Kepercayaan dari orang penting berarti kekuasaan dan kekuasaan merupakan milik yang amat berbahaya. Sudah banyak terbukti dalam sejarah sejak jaman dahulu sampai kini, kebanyakan orang setelah memiliki kekuasaan menjadi mabok kekuasaan dan menyalahgunakan kekuasaannya. Kekuasaan biasanya membuat orang menjadi tinggi hati, sombong dan ingin memamerkan kekuasaannya dan kalau hal ini teriadi, maka timbullah perbuatan sewenang-wenang dari orang yang mengumbar kekuasaannya. Dan orang-orang yang mabok kekuasaan ini menunjukkan bahwa dia adalah orang yang lemah batinnya, hilang perikemanusiaannya, bahkan bukan seperti manusia lagi melainkan hanya merupakan alat pelampiasan nafsu yang memperhambanya.
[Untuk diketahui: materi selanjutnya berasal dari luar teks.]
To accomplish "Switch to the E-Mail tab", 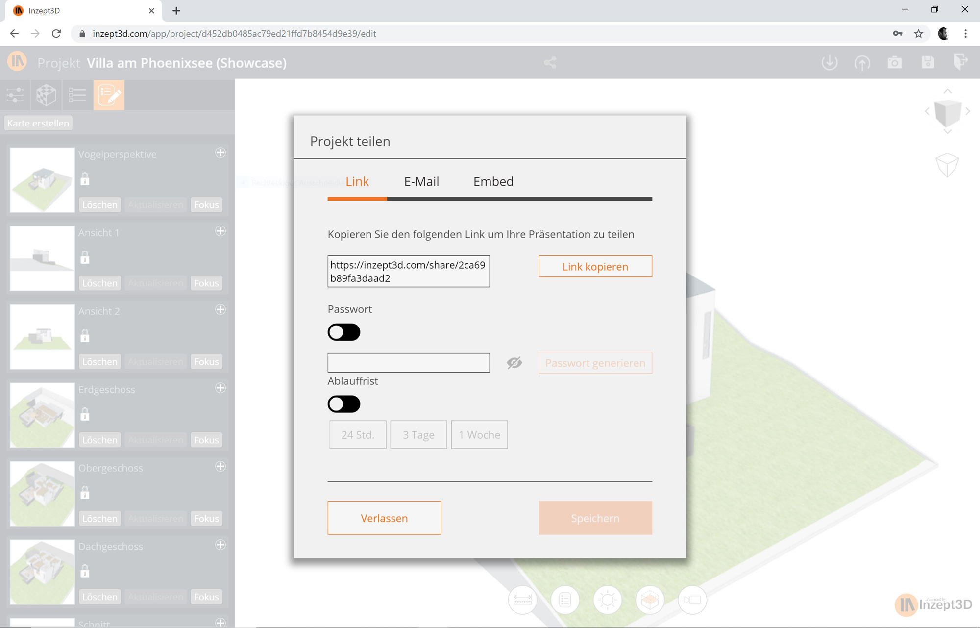I will click(x=421, y=181).
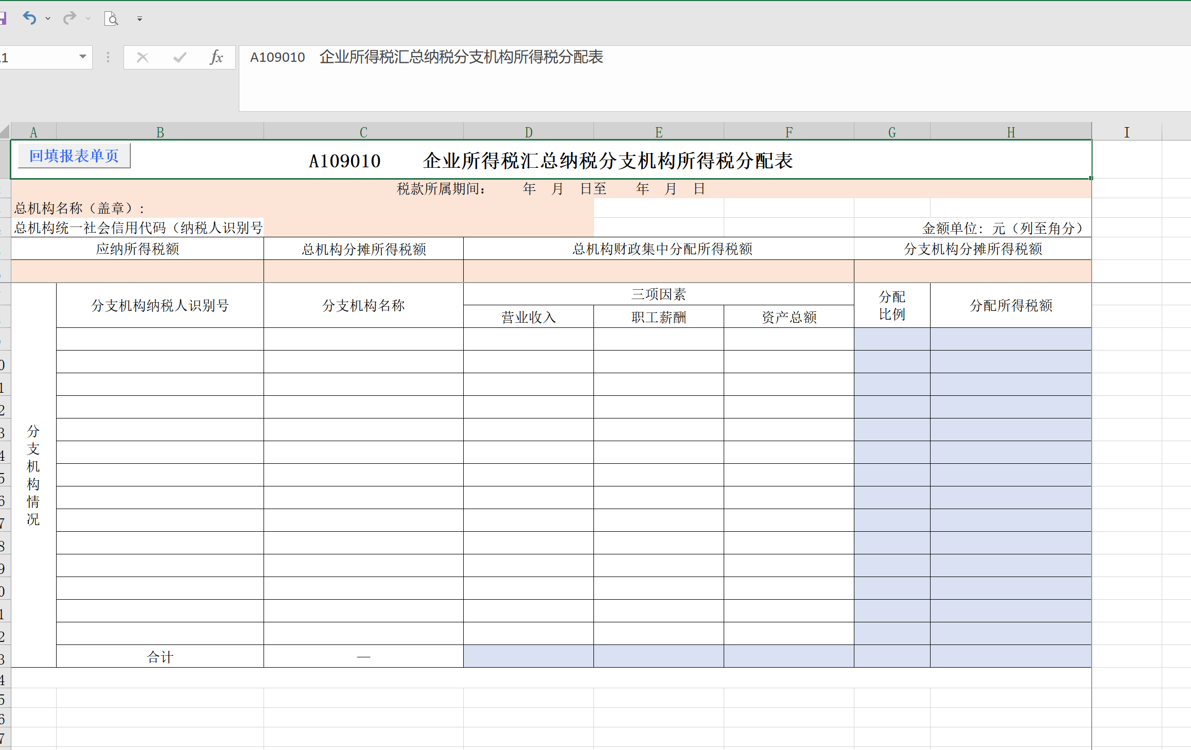Click the 回填报表单页 button
This screenshot has width=1191, height=750.
pos(74,156)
Demikian pula keadaan para anggauta Hwa-i Kai-pang. Semenjak mereka menjadi kaki tangan Liu-thaikam, kurang lebih setahun yang lalu, mereka semua merasa seolah-olah mereka telah menjadi pasukan khusus pembesar itu yang besar sekali kekuasaannya dan mereka hendak memaksakan segala macam keinginan hati mereka kepada rakyat tanpa ada rakyat berani melawan karena kepandaian mereka yang tinggi. Juga tidak ada pembesar berani menentang mereka setelah mengetahui bahwa para pengemis baju kembang itu adalah antek-antek Liu-thaikam! Makin besar kepala sajalah mereka ini, terutama sekali di Cin-an, mereka seolah-olah lebih berkuasa dari para petugas keamanan kota sendiri. Menyiksa dan membunuh orang mudah saja mereka lakukan tanpa tuntutan, dengan dalih bahwa yang mereka siksa atau bunuh itu adalah orang-orang yang bermaksud memberontak terhadap pemerintah.